Matthew Hancock MP with the SABRES trust mascot
Brandon parents eagerly awaiting the publication of IES Breckland's Ofsted report after it was inspected some five weeks ago may be interested in reading two reports in the press today. Firstly in an article in the Times Educational Supplement (TES) IES themselves actually admit that education at the school is sub-standard.

Speaking to the TES an IES spokesperson said:
We inspected our school in Breckland after the former principal stepped down and decided that it wasn’t representative of our schools or our vision of how our schools should be. With this in mind we set to work to make improvements at the school so that it could provide the education the students deserve.
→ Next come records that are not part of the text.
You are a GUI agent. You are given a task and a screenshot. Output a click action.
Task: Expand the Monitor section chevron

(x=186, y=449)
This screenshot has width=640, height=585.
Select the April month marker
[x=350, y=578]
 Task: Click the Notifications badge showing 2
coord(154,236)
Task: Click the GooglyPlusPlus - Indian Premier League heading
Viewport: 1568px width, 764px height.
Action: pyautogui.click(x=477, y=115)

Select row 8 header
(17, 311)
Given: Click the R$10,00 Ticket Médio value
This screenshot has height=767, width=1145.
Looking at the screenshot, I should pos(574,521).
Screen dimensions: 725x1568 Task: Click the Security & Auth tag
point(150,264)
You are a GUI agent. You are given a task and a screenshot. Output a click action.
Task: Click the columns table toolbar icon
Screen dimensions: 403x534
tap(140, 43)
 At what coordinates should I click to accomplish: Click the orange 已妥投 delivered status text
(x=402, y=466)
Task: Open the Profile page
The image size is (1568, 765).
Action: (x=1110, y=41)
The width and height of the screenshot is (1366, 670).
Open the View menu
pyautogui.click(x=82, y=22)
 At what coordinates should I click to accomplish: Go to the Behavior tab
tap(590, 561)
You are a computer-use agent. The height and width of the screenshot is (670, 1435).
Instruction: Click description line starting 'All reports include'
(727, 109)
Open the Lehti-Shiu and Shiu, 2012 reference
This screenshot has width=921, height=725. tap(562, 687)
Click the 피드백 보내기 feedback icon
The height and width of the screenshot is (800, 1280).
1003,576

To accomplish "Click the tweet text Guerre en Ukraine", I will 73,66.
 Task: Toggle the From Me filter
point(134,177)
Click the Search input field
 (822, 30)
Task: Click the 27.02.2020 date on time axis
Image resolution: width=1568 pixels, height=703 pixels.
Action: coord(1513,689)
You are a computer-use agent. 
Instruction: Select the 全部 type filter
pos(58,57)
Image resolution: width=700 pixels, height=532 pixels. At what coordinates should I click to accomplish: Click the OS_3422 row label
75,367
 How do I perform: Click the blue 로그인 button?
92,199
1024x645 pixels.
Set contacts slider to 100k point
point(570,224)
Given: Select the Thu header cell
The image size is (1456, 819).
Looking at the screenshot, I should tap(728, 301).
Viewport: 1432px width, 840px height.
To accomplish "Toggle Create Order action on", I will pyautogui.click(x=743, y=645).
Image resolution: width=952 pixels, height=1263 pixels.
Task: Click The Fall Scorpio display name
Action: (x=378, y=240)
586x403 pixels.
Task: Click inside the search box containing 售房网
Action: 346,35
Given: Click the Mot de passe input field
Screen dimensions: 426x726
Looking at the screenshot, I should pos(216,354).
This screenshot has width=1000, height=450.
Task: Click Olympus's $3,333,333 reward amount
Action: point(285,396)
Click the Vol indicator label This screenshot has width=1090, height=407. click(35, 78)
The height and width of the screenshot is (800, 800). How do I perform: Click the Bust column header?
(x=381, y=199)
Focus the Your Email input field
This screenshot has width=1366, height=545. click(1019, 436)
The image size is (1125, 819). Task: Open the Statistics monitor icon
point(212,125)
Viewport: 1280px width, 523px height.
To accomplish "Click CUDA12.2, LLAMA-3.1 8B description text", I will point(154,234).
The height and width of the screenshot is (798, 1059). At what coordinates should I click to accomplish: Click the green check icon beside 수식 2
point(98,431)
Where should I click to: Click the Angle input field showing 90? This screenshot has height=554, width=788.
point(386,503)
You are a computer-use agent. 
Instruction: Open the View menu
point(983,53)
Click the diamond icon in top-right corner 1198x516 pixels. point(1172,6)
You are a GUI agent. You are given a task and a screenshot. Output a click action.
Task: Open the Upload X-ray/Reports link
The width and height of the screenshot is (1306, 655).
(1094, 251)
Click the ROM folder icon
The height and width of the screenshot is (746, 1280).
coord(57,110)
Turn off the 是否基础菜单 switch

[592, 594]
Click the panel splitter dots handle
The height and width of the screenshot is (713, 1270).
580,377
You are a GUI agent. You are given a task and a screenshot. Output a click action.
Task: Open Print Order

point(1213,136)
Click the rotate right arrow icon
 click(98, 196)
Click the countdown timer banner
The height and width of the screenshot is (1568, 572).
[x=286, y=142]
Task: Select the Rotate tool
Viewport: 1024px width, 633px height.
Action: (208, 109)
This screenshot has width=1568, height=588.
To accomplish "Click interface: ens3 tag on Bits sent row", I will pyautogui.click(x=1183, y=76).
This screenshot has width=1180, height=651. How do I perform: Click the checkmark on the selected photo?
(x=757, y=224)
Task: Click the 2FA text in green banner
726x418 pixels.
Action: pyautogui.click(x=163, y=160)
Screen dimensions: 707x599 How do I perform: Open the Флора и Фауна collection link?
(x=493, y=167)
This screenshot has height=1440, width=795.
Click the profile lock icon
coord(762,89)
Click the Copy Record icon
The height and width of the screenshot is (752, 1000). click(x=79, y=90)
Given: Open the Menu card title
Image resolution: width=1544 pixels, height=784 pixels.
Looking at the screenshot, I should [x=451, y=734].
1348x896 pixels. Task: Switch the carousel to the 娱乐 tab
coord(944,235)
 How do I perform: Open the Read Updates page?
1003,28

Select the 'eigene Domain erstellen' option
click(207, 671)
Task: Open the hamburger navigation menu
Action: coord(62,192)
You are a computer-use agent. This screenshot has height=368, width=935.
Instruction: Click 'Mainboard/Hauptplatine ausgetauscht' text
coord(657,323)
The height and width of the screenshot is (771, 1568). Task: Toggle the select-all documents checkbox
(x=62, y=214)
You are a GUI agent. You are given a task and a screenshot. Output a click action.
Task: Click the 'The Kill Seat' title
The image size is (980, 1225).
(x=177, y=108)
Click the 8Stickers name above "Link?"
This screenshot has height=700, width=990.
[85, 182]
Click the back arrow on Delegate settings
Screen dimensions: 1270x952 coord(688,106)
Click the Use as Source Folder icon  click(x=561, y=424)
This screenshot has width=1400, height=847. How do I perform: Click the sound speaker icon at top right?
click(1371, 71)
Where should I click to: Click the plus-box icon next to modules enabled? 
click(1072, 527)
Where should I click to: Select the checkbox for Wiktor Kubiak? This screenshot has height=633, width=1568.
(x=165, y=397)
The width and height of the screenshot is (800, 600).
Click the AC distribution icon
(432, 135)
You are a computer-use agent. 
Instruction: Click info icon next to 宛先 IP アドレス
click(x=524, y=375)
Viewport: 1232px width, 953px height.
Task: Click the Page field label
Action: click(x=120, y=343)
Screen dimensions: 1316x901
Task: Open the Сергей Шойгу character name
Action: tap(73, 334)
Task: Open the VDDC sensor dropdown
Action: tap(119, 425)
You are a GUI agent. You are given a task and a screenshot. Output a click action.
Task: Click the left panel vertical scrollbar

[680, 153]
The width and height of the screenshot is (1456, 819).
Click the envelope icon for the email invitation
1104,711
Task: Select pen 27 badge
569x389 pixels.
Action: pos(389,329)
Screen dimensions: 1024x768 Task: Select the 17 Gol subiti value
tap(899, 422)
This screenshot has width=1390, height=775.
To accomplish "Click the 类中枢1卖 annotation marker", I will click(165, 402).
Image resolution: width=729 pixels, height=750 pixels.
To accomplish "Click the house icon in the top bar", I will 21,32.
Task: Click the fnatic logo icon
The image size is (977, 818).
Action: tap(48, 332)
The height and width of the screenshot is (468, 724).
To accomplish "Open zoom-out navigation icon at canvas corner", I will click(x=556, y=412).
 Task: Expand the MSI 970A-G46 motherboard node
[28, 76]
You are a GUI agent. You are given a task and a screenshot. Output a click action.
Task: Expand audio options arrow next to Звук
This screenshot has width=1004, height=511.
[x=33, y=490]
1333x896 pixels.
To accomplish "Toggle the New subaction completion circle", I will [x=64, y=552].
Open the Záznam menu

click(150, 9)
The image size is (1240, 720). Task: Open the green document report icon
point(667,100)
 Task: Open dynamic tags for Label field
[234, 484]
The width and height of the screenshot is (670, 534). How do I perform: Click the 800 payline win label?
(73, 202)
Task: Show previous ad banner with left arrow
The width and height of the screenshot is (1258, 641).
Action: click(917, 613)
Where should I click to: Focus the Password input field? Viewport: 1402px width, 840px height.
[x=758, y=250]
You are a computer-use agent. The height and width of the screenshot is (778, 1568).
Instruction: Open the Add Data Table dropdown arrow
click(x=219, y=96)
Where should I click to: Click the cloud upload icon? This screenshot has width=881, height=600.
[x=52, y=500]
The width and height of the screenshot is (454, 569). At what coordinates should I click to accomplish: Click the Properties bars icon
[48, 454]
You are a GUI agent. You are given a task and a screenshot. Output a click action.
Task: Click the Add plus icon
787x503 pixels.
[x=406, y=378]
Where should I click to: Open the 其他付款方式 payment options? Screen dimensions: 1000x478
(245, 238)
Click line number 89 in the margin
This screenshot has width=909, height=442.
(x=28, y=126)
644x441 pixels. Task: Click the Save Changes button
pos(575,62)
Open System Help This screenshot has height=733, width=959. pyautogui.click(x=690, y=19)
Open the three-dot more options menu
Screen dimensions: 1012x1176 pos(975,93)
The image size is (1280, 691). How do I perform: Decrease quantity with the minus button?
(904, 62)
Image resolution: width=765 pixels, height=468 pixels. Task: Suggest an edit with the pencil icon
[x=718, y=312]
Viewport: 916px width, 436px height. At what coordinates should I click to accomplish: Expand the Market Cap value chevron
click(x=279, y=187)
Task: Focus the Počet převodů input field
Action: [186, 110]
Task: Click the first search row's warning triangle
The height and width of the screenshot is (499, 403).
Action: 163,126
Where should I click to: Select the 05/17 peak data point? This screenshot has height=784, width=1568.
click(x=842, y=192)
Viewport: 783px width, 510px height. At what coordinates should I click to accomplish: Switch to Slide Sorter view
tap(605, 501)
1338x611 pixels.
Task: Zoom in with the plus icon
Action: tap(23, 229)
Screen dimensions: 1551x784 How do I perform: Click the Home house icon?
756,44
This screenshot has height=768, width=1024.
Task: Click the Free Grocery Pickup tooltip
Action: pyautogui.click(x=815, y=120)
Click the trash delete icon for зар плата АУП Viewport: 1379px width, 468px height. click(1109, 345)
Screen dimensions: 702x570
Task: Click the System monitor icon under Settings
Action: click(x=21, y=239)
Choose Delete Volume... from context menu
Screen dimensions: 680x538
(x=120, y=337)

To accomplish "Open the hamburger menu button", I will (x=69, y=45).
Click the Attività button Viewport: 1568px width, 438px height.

Unsurprisingly IES aren't exactly expecting the Ofsted inspection to go well and this is all beginning to look like an exercise in managing bad news before it breaks.
This impression is even stronger in an article in the Telegraph by Spectator editor Fraser Nelson (which itself is based on an earlier spectator article). Nelson predicts the school is likely to be judged inadequate and I seriously doubt any bookies in Brandon would take a bet on this now. Nelsons says:
But then, a week before the new head teacher was due to start, the inspectors called. Ofsted had been tipped off that there was trouble and found a school that was, to put it politely, in transition. Ofsted’s report has yet to be published but, given the circumstances of the inspection, it would not be surprising if IES Breckland were categorised as “inadequate” – the worst result. For the teaching unions, who loathe reform in general and profit-seeking schools in particular, this will be seen as vindication. It would be taken as proof that the much-hullabaloo’d Swedish system is failing in Britain and that Michael Gove’s experiment is heading for disaster.



However Nelson doesn't accept this as proof of failure instead seeing it as an inevitable consequence of "the market" which has to have failure to create success:
The test is not whether schools stumble – the test is whether they can recover, and, if not, how fast they can be closed.
Nelson appears to be convinced that IES did just this and acted to sort out the evident problems at IES:
Late last year, the IES managers in Stockholm felt their new flagship British school was not on the right track and they dealt with it in the Swedish way. This meant immediate, decisive action. The company’s operations manager, a former head teacher from Lancashire, flew over from Stockholm to take personal control. A replacement was found for the head teacher, a search started to replace six other teachers, and a detailed recovery plan was put in place with the aim of sorting out the problems by Easter.
However I am far from sure he is right. Significant problems remain at IES as the large number of quite shocking comments from parents on this blog show. A number of parents have already moved their children to other schools. Concerns remain about the appointment of the new Principal who was recruited from a school that several parents had actually moved their children from to take them to IES.
Nelson is right to point out that plenty of maintained schools have failed as well as free schools but if you have children at IES Breckland this is not much comfort. Nor is Nelson's market approach to education that would see parents move children away and schools close. This completely misses the point of what Brandon parents wanted for Breckland school, a decent local school in their town so children didn't need to travel elsewhere.
What they got was an ideological experiment that has gone wrong. I challenged Fraser Nelson to come down to Brandon and express these views in the market place and whilst he has replied saying he has visited Brandon before he doesn't seem that keen on another visit any time soon!